**Desafio a**. Transcreva literalmente o trecho do excerto sobre o recurso arbitral desde "Neste Supremo Tribunal" até "DL n.º 10/2011.", inclusive.

____________________

NESTES TERMOS E NOS MELHORES DE DIREITO QUE V. EXAS. DOUTAMENTE SUPRIRÃO, DEVERÁ O PRESENTE RECURSO PARA UNIFORMIZAÇÃO DE JURISPRUDÊNCIA SER JULGADO IMPROCEDENTE NOS TERMOS REQUERIDOS, SENDO, EM CONSEQUÊNCIA, NOS TERMOS E COM OS FUNDAMENTOS EXPOSTOS, CONFIRMADA A DECISÃO ARBITRAL RECORRIDA, DEVENDO O ACÓRDÃO RECORRIDO SER MANTIDO NA INTEGRA NA ORDEM JURÍDICA – O QUE ORA SE IMPETRA A V. EXAS.

Neste Supremo Tribunal Administrativo, a Exma. Procuradora-Geral Adjunta, notificada nos termos do art. 146.º, n.º 1, do CPTA, pronunciou-se no sentido de ser de negar provimento ao recurso, no seguinte parecer:

“O presente recurso vem interposto pela Directora-Geral da Autoridade Tributária e Aduaneira (ATA) inconformada, com a decisão final proferida no processo de pedido de pronúncia arbitral tributária que correu seus termos no Centro de Arbitragem Administrativa (CAAD) registado sob o n.º 683/2019-T, em que foi requerida, o que faz nos termos do art.º 25.º, n.º 2 e 4, do Regime Jurídico da Arbitragem Tributária (RJAT), aprovado pelo DL n.º 10/2011.

____________________

**Desafio b**. Apresente numa lista JSON de strings as linhas das entradas, desde a que contém "Click the first row blue salary range bar" até ao fim das entradas, inclusive, uma string por linha e sem as linhas em branco. Deixe de fora as imagens.

____________________

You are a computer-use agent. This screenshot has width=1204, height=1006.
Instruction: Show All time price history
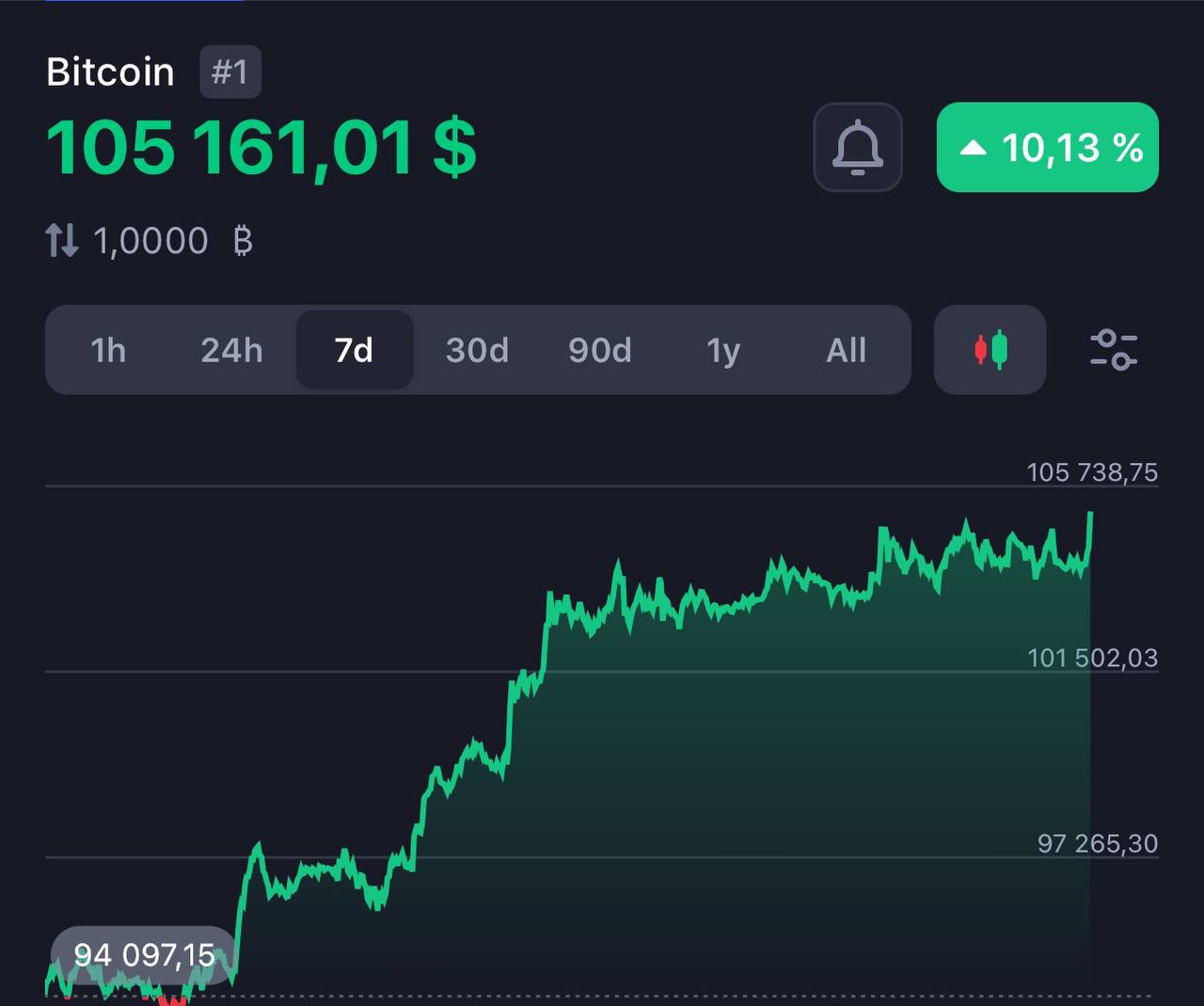(x=846, y=350)
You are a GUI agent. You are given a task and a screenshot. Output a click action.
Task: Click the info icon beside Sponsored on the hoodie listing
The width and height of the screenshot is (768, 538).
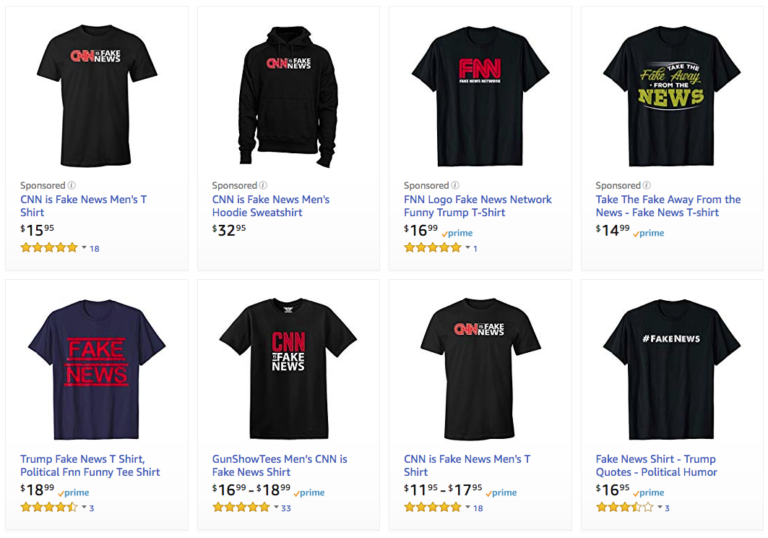pyautogui.click(x=264, y=185)
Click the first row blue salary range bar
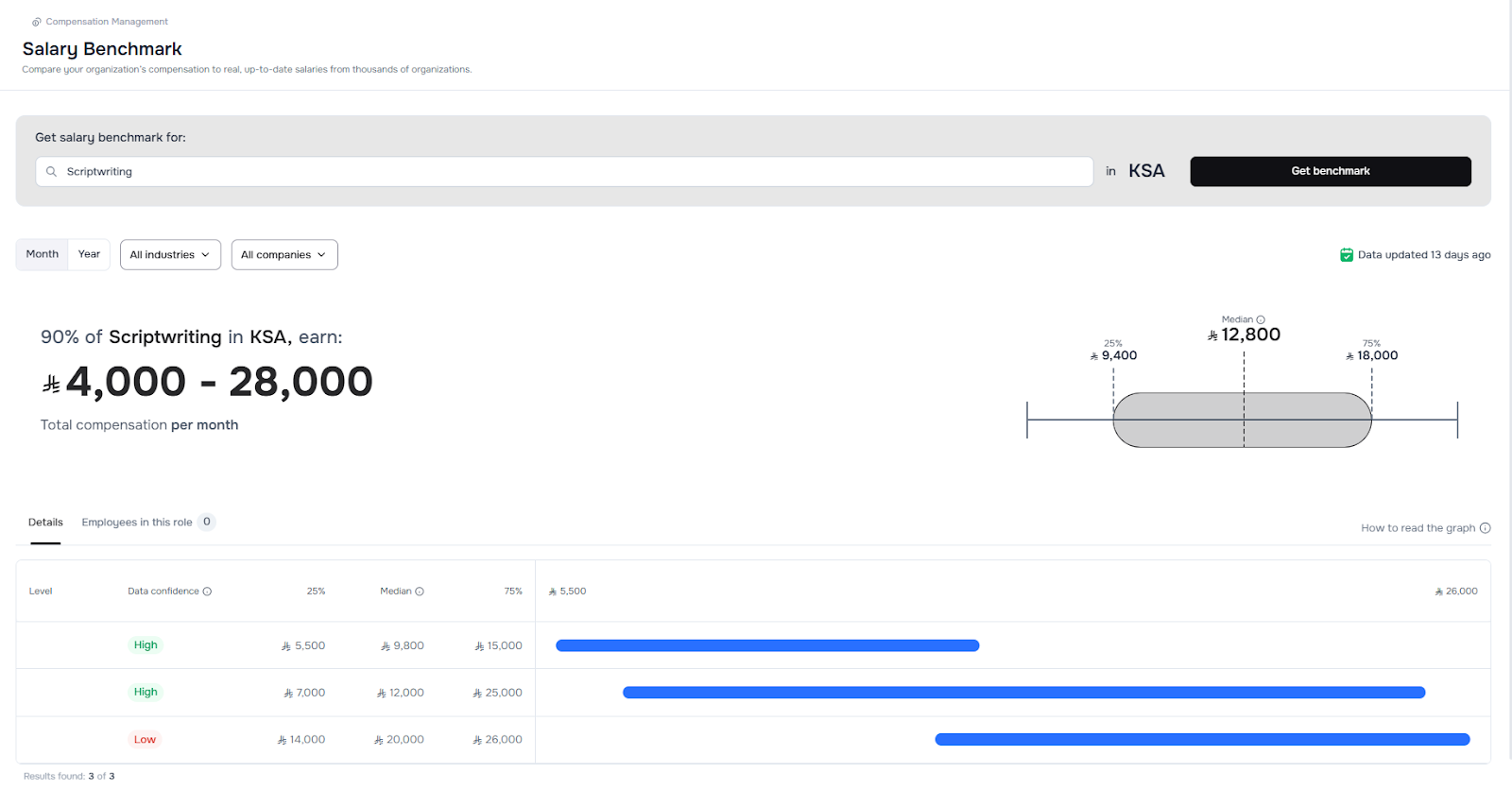 tap(767, 645)
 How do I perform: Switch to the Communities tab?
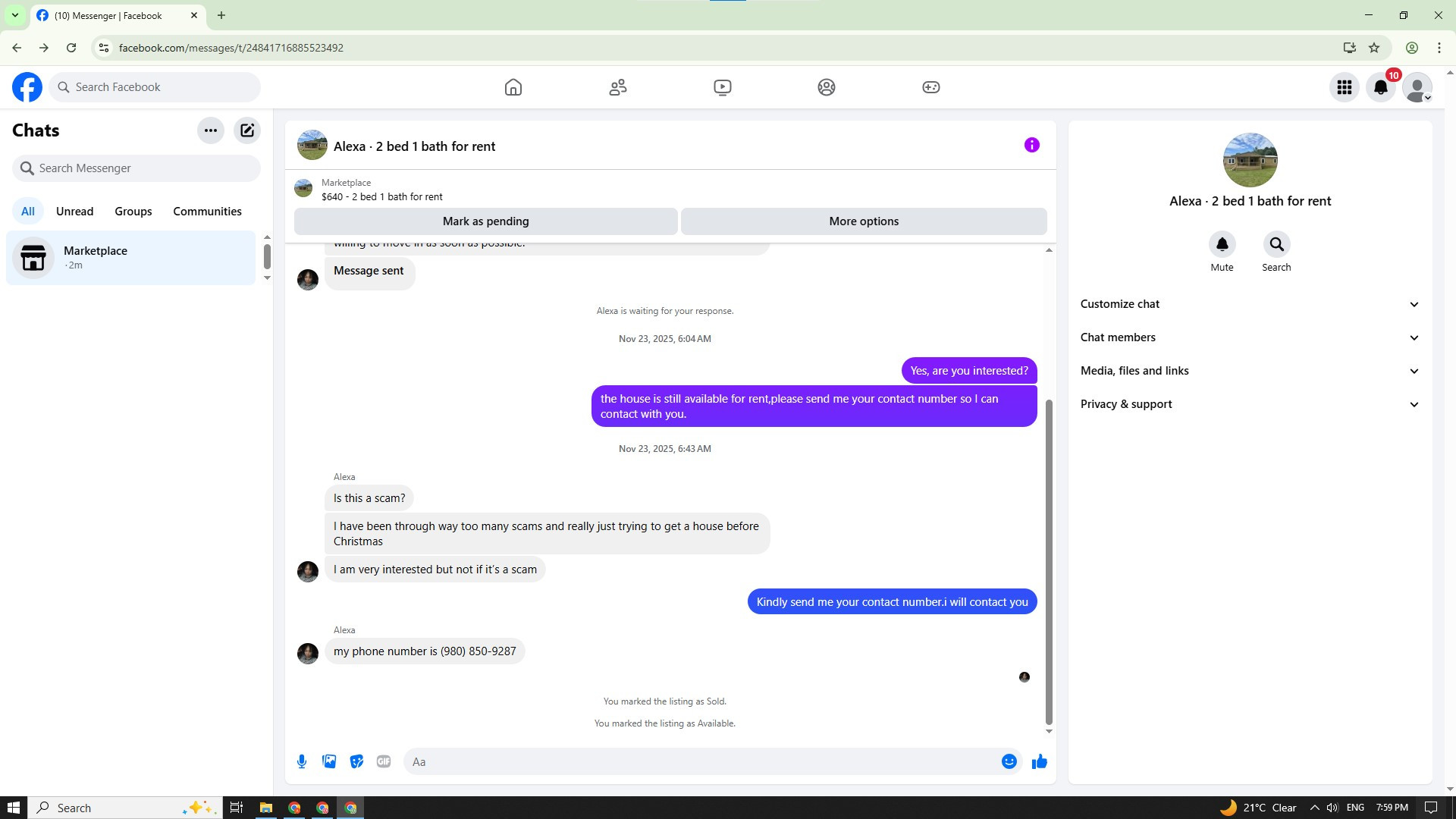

____________________

**Resultado do exercício a**.
Neste Supremo Tribunal Administrativo, a Exma. Procuradora-Geral Adjunta, notificada nos termos do art. 146.º, n.º 1, do CPTA, pronunciou-se no sentido de ser de negar provimento ao recurso, no seguinte parecer:

“O presente recurso vem interposto pela Directora-Geral da Autoridade Tributária e Aduaneira (ATA) inconformada, com a decisão final proferida no processo de pedido de pronúncia arbitral tributária que correu seus termos no Centro de Arbitragem Administrativa (CAAD) registado sob o n.º 683/2019-T, em que foi requerida, o que faz nos termos do art.º 25.º, n.º 2 e 4, do Regime Jurídico da Arbitragem Tributária (RJAT), aprovado pelo DL n.º 10/2011.

**Resultado do exercício b**.
[
  "Click the first row blue salary range bar",
  " tap(767, 645)",
  " How do I perform: Switch to the Communities tab?"
]